37.8067°N -122.4192°WJoseph Conrad Square is a small triangular square at Columbus Avenue and Beach Street, near Fisherman's Wharf in San Francisco, California.
The park was dedicated in 1979[1] by Mayor Joseph Alioto and was named for sailor and novelist Joseph Conrad (who seems never to have visited San Francisco[2]).
Leonard Martin, who transformed the abandoned Del Monte Plant #1 into The Cannery Shopping Plaza in 1967, [3] [4] had wanted to save the park (then called Columbus Square), as he thought it vital to maintain green spaces near his new shopping center.
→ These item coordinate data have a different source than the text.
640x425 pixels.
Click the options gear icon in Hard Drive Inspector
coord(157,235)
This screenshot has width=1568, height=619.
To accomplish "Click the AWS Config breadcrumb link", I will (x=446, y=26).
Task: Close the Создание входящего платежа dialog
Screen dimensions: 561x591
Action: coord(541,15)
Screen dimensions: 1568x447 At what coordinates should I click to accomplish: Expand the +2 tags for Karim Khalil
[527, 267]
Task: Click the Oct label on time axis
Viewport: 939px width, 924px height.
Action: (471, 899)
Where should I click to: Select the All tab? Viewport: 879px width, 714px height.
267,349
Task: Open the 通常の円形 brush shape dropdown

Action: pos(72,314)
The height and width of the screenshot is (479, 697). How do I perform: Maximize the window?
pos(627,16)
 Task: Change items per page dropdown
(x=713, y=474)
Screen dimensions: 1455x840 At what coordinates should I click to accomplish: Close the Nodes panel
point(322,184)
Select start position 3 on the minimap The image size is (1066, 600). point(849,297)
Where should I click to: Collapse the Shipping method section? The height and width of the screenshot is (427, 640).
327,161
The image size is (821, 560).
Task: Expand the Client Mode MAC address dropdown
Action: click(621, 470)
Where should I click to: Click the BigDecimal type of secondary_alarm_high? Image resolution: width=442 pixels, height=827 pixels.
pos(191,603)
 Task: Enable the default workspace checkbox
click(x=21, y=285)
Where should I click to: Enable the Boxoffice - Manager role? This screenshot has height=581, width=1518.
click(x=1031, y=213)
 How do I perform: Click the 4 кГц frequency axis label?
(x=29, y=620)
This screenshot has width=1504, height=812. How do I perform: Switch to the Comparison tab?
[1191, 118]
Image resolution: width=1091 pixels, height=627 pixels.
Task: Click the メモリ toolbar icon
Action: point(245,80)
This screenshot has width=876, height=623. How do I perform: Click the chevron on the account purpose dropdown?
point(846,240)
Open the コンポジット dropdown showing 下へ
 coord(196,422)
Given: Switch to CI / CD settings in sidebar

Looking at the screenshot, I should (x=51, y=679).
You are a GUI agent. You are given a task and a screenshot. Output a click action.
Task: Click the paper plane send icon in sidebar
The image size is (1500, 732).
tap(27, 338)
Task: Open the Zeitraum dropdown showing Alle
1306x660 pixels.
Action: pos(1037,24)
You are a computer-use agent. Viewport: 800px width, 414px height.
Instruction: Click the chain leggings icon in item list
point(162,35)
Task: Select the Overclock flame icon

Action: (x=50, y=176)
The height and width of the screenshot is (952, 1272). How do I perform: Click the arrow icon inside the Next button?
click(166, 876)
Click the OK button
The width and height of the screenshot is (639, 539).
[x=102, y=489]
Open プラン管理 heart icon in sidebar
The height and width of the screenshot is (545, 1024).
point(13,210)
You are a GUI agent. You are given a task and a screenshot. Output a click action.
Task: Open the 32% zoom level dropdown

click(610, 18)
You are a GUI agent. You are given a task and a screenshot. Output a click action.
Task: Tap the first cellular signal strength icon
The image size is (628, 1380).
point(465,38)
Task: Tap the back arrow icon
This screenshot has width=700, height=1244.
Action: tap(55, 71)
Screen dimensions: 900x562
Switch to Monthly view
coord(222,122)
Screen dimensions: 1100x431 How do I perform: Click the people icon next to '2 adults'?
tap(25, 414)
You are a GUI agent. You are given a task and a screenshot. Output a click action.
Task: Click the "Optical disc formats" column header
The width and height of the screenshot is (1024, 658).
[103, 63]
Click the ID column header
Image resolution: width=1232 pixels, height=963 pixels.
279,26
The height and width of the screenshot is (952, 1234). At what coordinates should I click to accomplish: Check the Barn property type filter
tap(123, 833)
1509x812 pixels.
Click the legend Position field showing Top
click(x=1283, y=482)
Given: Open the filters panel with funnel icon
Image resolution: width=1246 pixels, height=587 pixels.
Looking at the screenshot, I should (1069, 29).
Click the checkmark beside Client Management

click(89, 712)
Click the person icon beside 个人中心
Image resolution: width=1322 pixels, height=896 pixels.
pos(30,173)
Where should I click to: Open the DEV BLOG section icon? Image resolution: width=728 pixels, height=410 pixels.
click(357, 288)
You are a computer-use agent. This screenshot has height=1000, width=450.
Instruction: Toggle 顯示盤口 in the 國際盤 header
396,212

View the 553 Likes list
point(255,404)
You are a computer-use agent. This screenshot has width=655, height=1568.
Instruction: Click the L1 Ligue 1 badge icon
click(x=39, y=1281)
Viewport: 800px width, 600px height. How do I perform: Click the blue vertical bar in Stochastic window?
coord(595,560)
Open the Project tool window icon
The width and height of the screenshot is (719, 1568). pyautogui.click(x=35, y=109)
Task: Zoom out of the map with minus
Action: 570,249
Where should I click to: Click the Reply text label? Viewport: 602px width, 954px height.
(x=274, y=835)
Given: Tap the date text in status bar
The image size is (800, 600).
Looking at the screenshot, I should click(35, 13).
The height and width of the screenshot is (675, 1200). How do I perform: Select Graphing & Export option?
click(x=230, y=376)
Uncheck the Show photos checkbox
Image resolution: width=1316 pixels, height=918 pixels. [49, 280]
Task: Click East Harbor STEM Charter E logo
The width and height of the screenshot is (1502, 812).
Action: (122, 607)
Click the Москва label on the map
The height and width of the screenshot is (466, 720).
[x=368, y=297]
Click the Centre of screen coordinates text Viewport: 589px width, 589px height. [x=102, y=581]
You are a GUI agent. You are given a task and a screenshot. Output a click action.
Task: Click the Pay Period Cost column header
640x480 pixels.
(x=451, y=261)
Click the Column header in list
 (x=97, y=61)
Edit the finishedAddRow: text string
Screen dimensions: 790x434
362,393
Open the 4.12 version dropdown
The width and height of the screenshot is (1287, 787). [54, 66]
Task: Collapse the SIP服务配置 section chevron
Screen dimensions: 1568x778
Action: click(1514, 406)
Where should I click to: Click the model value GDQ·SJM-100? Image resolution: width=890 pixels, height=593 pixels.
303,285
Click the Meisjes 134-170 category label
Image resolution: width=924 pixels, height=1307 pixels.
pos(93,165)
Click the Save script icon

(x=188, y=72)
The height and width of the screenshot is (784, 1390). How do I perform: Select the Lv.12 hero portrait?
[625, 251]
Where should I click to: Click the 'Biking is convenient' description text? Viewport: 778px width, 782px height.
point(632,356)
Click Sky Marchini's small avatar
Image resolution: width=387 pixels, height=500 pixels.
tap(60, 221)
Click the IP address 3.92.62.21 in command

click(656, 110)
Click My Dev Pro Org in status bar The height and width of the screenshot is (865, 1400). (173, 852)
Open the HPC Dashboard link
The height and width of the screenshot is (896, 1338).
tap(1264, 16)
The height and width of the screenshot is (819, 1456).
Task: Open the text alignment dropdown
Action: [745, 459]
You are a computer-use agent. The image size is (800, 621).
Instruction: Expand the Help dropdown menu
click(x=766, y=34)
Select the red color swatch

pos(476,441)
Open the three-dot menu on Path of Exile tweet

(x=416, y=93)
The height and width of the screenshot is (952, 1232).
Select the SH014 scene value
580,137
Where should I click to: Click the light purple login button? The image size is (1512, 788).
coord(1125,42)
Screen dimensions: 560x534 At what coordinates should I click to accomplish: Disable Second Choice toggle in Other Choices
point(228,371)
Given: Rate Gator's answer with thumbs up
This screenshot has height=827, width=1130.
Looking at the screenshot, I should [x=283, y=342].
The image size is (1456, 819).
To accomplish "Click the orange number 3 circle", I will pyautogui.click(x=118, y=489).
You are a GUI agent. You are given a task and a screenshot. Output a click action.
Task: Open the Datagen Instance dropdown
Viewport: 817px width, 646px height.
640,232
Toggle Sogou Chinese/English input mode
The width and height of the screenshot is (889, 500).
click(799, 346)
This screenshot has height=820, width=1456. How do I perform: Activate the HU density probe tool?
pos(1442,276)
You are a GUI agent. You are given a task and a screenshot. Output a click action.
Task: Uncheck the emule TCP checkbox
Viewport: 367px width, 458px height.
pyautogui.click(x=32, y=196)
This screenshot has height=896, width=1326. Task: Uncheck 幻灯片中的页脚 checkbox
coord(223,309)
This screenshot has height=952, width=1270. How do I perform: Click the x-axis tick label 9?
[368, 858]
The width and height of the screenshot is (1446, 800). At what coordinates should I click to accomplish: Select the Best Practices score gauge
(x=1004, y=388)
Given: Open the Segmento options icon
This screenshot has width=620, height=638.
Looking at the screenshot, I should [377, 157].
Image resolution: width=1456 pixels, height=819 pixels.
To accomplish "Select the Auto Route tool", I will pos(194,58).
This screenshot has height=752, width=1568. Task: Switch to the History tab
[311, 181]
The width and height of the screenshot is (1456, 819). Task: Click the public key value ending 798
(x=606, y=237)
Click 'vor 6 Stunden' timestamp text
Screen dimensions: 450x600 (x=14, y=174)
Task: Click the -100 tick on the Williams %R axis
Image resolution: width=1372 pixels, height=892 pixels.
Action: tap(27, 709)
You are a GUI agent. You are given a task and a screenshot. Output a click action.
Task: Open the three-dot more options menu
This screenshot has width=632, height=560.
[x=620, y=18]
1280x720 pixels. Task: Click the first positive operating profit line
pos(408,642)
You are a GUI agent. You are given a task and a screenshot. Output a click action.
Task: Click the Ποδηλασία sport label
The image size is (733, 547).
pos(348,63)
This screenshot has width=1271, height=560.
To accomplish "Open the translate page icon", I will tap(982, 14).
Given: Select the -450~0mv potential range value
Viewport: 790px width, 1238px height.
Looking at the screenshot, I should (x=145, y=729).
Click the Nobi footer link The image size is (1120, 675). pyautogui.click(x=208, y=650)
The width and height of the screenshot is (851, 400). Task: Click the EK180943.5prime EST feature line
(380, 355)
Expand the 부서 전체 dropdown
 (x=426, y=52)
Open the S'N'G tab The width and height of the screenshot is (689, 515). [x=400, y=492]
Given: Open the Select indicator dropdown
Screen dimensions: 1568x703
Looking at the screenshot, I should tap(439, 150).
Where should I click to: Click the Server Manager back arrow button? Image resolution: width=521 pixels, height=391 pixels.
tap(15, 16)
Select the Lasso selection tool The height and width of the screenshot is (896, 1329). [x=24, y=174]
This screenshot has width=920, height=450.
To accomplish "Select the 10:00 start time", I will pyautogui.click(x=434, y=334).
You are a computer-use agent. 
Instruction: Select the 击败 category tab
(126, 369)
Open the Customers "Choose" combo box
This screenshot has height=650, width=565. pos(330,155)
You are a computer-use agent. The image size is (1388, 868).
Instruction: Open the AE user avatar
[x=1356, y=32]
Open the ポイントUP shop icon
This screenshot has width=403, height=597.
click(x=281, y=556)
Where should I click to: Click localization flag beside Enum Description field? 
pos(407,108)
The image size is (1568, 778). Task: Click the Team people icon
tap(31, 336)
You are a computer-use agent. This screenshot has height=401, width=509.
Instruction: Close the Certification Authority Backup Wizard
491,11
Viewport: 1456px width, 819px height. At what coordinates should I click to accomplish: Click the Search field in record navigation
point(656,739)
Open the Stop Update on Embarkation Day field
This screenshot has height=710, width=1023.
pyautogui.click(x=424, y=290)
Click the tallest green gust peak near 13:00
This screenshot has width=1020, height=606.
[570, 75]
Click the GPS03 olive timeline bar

The project to save the park was spearheaded by Wanda Tomczykowska, president of the Polish Arts and Culture Foundation. Consideration was given to placing in the park the San Francisco Maritime Museum's copy of Jacob Epstein's 1924 bronze bust of Joseph Conrad, but the sculpture remains at the Museum due to concerns about potential vandalization if it were placed in the park.
The park's 1979 renaming and rededication, from Columbus Square to Joseph Conrad Square, coincided with the release of Francis Ford Coppola's film Apocalypse Now (15 August 1979), which was inspired by Joseph Conrad's novella Heart of Darkness.[5]
In 1981-82 the park underwent a transformation by acclaimed landscape architect Garrett Eckbo (1910-2000) from a simple grass mini-park to a park with benches, paths, and landscaped areas. Since then the park has undergone several small renovations of the landscaped beds, the largest in 2020.[6]